何とか踏み留まったものの、既に内心はパニックだった。
更に、肩に乗った手に、ぎゅっと力が籠められる。

「……!!」

(ちょっ、と…何でこんなに動揺してるの、私!?!)

あの法廷でも言ったけれど…。
何処から見ても、風邪を引いただけの兄さんが、風邪が治って、ただの兄さんになってるだけなのに!

(どうしたって言うの、しっかりしなさい、千尋!!)

目を閉じている一瞬、たったそれで全部終わり。
ヤケになってぎゅっと硬く目を閉じると、成歩堂がすぅっと近付く気配がした。
すぐ側まで顔が寄せられるのが解かって。
あと、ほんのもう少しで触れる…と言うところで…。



「ま…待ったぁっっっ!!!」

気付いたら、思い切りよく叫び声を上げていた。

「は、はいっ?!なななんですか!千尋さん!」

当然、目を開けると、彼は慌てふためいて二、三歩後ろに下がっていた。
こんなに大声を出すつもりではなかったので、自分でもびっくりだ。
でも、やっぱり・・・。

「ご、ごめん…えと、その…悪いんだけど…」

こう言うことは、こんな理由でするものじゃない…!
が…。

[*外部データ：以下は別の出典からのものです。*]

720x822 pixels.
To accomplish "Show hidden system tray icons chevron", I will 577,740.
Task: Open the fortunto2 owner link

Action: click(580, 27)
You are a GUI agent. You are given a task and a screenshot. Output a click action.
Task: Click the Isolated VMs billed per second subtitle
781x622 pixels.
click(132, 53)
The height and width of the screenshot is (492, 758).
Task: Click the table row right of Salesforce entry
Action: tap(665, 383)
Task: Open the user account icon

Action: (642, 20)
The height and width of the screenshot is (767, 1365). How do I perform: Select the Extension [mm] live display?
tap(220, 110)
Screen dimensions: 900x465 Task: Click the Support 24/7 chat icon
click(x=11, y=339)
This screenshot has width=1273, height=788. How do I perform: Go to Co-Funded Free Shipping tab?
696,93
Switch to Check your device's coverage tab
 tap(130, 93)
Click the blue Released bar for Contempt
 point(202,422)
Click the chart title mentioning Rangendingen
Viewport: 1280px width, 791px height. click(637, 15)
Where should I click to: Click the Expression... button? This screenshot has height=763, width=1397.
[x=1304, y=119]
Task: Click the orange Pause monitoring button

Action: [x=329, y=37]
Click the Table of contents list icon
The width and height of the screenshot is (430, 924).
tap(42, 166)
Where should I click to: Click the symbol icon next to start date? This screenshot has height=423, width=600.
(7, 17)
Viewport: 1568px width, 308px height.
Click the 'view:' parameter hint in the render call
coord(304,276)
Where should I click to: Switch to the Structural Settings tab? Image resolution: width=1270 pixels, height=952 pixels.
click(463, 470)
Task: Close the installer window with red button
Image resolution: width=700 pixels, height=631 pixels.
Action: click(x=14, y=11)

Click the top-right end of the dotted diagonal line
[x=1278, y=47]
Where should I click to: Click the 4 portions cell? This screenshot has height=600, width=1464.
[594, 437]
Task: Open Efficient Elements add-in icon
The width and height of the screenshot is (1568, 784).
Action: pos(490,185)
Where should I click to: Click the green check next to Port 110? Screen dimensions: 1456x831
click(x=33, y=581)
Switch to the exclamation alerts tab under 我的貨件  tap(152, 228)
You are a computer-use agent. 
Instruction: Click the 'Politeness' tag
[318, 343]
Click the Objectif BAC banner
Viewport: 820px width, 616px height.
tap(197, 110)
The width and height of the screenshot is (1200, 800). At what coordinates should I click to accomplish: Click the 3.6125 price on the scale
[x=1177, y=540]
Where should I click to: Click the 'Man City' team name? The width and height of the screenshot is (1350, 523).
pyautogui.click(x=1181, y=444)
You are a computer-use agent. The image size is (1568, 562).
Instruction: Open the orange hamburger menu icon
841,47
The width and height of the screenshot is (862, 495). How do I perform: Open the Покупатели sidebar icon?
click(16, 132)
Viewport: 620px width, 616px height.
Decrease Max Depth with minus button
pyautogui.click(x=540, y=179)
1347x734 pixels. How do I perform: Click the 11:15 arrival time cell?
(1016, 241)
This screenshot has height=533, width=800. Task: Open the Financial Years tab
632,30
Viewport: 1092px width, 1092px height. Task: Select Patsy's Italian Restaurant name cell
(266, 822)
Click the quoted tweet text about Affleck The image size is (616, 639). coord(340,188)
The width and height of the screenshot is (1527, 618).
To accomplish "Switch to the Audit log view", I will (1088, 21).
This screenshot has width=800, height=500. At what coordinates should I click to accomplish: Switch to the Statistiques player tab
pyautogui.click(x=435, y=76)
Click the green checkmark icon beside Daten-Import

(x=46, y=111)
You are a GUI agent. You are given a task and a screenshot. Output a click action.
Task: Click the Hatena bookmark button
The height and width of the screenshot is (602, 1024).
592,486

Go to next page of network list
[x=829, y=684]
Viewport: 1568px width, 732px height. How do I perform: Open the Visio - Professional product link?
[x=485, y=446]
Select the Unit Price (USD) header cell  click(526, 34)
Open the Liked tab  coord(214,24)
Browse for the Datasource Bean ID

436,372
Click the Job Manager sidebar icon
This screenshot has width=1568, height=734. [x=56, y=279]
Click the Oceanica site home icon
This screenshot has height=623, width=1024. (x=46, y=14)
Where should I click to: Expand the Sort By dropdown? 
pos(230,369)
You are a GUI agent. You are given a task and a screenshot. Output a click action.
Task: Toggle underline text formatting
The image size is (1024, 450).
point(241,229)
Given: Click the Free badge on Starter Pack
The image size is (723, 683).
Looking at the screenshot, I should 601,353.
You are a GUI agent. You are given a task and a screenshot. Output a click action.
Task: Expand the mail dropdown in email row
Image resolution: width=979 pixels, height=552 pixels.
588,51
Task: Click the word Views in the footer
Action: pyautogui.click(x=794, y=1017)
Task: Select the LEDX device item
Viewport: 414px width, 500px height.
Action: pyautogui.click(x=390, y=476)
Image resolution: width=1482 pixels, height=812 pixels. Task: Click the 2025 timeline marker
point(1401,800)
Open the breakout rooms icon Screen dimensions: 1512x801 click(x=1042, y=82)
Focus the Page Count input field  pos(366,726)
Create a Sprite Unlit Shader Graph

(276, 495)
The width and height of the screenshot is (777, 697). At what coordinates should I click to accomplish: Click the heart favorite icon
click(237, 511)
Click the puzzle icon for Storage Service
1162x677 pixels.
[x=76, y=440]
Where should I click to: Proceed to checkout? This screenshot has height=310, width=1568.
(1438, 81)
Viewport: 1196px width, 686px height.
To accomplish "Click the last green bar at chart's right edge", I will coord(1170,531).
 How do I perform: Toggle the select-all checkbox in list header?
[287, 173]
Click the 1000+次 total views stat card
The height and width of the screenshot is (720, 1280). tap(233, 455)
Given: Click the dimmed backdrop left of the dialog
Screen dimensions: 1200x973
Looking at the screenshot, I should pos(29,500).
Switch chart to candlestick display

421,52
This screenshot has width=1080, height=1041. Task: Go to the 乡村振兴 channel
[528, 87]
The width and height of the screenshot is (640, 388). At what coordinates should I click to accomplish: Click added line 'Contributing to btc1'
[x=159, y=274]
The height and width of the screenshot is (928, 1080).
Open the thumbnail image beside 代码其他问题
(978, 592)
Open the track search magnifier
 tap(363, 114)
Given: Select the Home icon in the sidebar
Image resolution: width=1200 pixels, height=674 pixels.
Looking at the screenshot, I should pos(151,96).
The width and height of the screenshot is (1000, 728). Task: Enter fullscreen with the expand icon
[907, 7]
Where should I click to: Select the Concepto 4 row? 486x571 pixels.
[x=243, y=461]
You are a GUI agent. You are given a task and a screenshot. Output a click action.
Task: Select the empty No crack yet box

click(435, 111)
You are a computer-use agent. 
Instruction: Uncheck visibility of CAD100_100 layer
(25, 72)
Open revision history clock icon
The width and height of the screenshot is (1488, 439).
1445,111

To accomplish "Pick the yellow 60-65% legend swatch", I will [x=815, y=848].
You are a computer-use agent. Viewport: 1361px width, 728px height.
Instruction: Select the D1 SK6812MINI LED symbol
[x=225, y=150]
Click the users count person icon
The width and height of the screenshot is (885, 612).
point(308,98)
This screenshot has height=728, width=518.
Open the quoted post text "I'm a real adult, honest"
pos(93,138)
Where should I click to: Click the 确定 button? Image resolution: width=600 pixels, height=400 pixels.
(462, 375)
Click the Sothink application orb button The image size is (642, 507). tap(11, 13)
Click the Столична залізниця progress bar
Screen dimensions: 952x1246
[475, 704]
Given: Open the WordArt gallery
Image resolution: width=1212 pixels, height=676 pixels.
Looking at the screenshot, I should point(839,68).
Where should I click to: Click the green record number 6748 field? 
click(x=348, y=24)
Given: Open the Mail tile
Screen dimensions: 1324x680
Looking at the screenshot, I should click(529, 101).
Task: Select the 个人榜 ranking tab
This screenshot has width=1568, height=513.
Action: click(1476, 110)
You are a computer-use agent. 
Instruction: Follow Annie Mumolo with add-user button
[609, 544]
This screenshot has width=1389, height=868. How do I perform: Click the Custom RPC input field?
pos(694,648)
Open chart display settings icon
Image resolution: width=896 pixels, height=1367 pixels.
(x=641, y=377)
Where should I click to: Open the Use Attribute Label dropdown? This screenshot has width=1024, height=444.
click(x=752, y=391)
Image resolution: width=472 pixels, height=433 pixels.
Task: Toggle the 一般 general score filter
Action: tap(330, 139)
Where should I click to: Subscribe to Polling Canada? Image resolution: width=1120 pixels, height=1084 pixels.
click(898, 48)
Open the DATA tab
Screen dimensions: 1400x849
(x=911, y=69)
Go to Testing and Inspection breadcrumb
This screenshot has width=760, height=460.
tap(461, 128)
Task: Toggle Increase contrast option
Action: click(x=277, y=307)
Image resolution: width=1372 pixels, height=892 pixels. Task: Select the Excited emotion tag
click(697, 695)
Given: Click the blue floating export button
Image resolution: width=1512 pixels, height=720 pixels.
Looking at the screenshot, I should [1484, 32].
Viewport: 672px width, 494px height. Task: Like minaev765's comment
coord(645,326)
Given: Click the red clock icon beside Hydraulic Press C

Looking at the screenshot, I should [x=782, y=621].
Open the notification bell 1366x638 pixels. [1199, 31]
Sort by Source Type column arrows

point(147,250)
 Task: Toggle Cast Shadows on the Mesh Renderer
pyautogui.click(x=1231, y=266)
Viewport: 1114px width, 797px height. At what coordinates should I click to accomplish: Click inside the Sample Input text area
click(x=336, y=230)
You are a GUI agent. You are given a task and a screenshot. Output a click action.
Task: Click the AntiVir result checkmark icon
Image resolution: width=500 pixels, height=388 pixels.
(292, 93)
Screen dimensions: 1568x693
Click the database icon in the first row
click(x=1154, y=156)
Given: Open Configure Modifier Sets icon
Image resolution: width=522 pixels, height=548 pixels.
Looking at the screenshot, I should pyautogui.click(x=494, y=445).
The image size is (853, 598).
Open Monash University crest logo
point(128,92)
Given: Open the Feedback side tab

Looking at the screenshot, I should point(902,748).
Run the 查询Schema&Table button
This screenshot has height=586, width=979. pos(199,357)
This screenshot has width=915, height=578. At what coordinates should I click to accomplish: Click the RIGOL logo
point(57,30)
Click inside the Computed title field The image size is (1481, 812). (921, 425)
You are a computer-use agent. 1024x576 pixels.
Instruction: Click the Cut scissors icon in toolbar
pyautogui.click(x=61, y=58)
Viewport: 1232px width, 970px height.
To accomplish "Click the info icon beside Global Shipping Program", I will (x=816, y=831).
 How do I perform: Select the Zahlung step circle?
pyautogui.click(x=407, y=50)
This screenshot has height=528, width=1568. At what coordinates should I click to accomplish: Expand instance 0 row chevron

そう言おうとした千尋の言葉は、又しても大きな成歩堂の声に遮られてしまった。

「い、いいんですよ。大丈夫です!よく、解かりましたから…」
「なるほどく…」
「えと…もしかして、千尋さんも…」
「は……?」
「経験…ないんですね?そうなんですね!?」
「えええ?!」

又、この兄さんは一体何を言い出すのか?!!

(そんな訳ないじゃない!)

「ちょっと!誤解しないで!この私がそんな…」
「ぼくも…何だか安心しました。嬉しいです」
「……」

慌てて否定しようとしたけれど、彼は全然聞いてもいない。

(これは…だ、駄目だわ…)

「これから、一緒に頑張りましょうね、千尋さん」

にこやかな笑みを浮かべて、そんな台詞を吐いて颯爽と去って行った後姿を見送って、どっと脱力する。

(あの子には…出来るだけ関わらない方がいい…かも…)

そう胸中で決心を固めたものの。
彼の真剣な顔とうろたえる自分の姿を思い出して、妙に困惑してしまい。
結局、その日は殆ど仕事にならなかった。